Görev ayrıntıları: Listede "Find the location of a particular element." ifadesini içeren satırdan listenin sonuna kadar uzanan kısmı, iki ucu da dahil ederek aynen yeniden yazın ve cevabınıza resimleri koymayın.
....................
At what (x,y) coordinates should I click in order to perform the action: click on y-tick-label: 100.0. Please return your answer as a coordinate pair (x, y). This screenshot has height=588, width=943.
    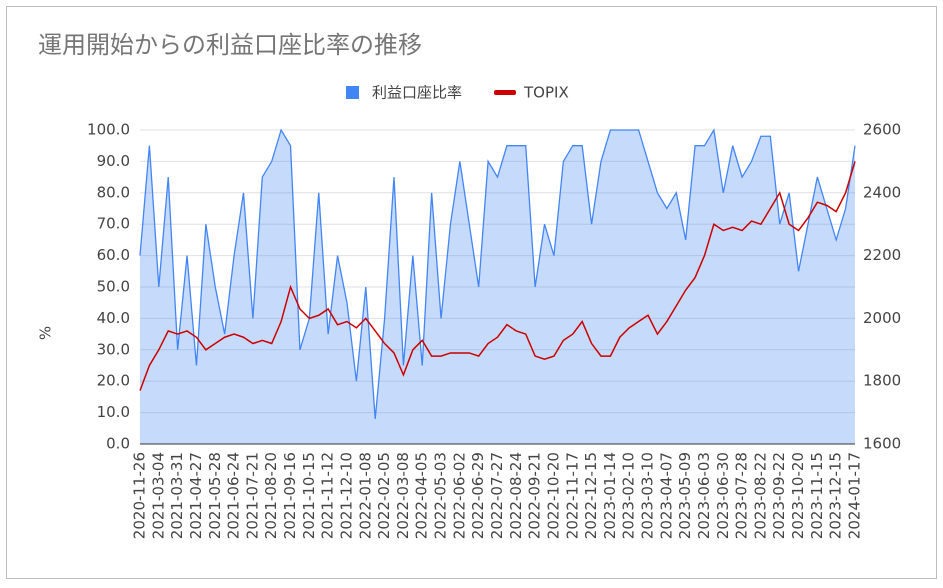
    Looking at the image, I should click on (108, 130).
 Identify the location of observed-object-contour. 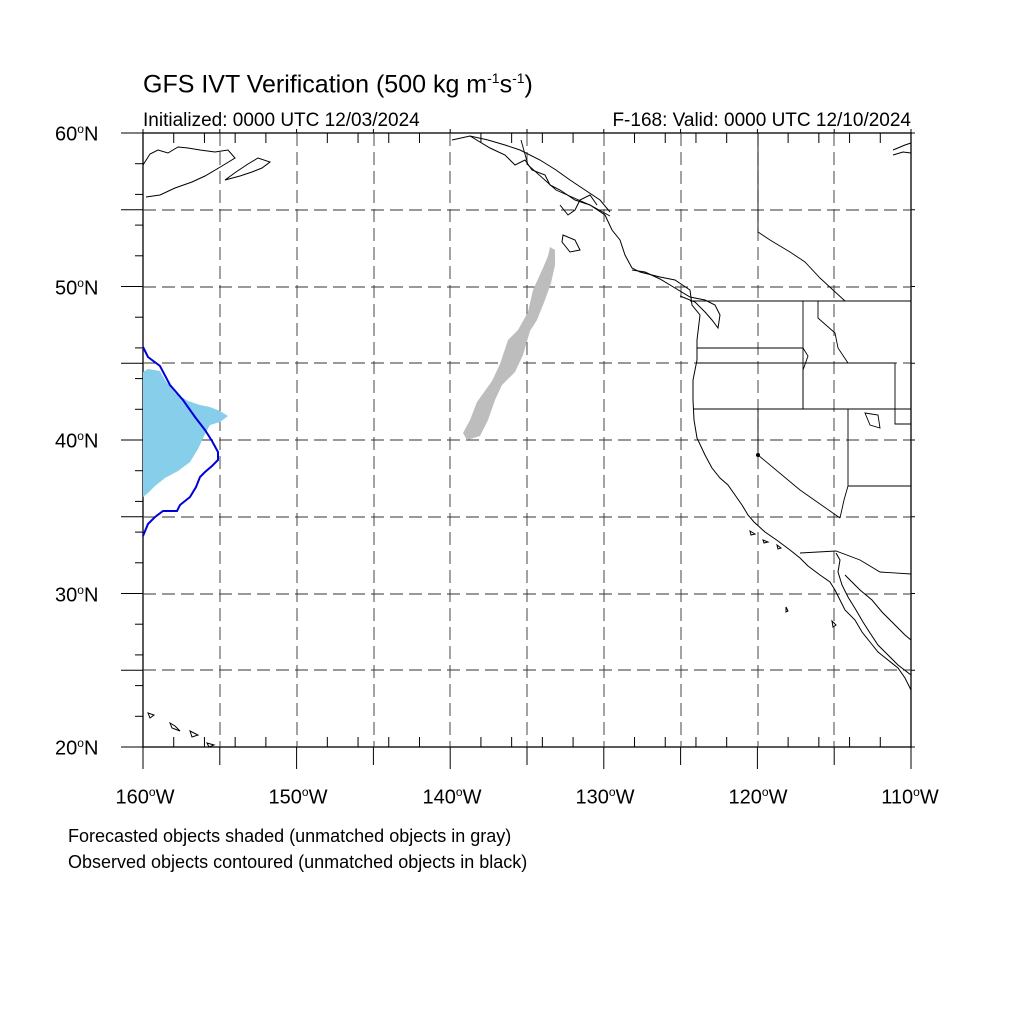
(180, 442).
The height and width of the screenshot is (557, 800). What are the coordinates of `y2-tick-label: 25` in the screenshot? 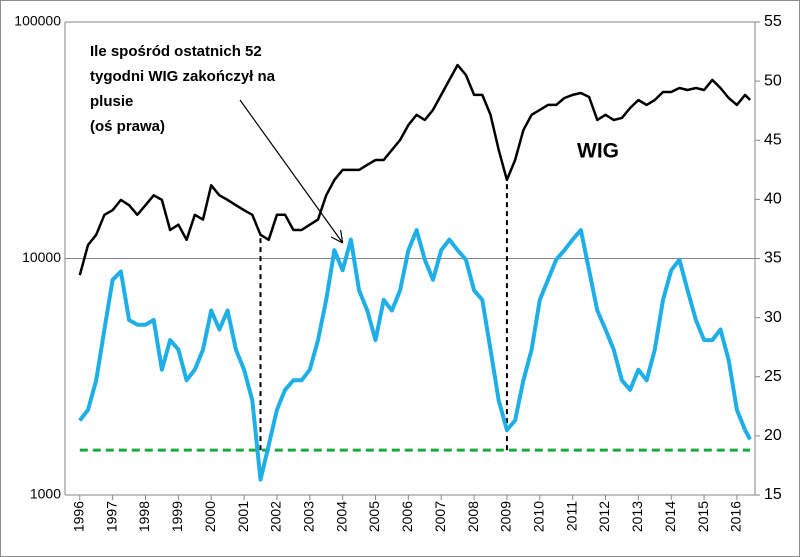 It's located at (773, 376).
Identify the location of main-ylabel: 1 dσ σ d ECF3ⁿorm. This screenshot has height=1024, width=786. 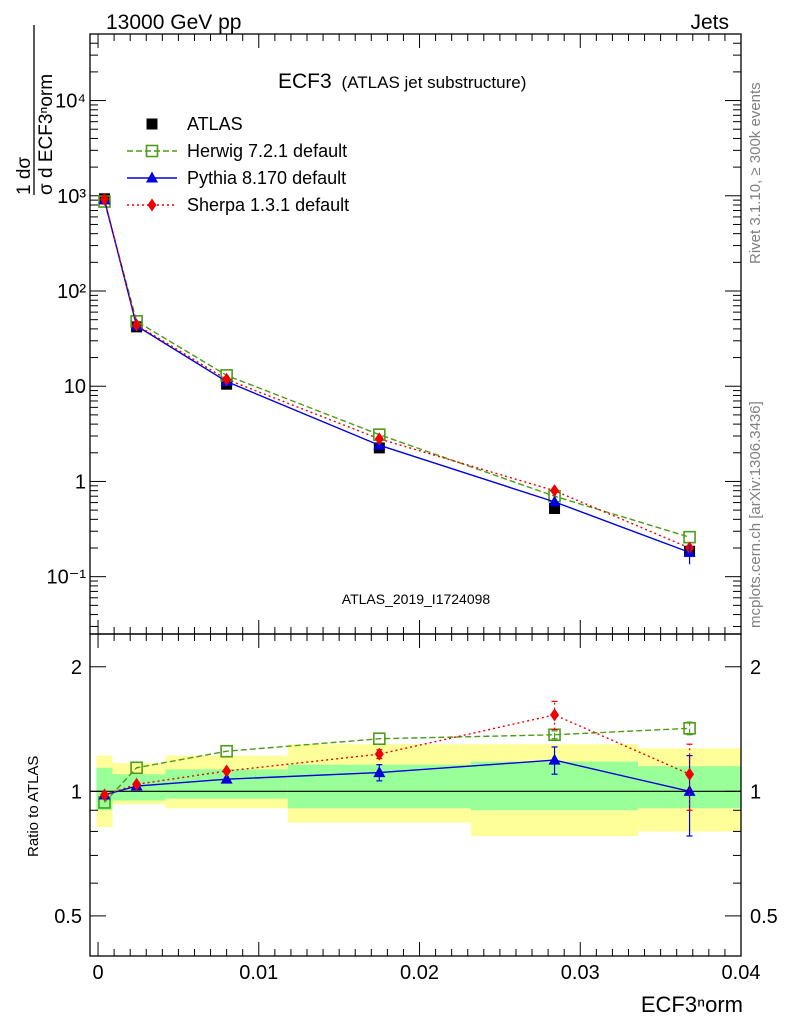
(36, 110).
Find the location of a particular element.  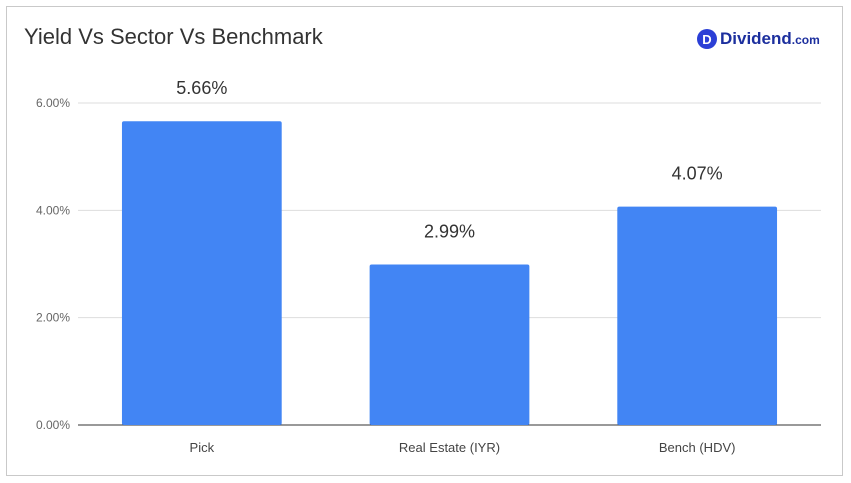

logo-word-text: Dividend is located at coordinates (756, 38).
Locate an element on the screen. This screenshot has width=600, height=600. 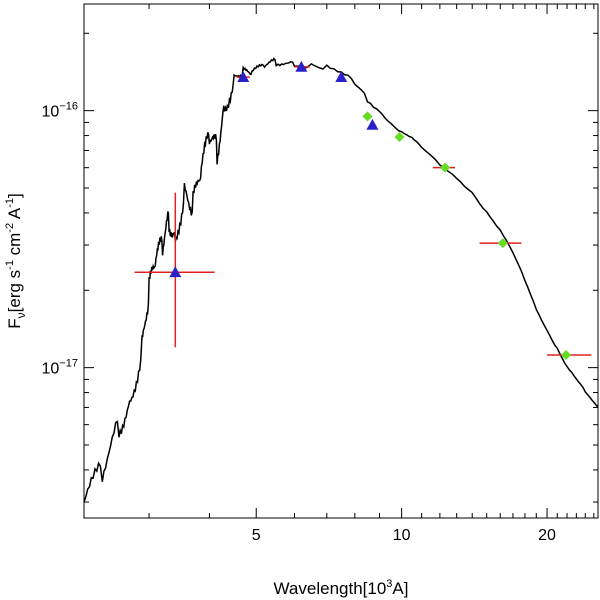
....................
Yazılı yanıt:
Find the location of a particular element.  

logo-word-text: Dividend is located at coordinates (756, 38).
Locate an element on the screen. This screenshot has width=600, height=600. 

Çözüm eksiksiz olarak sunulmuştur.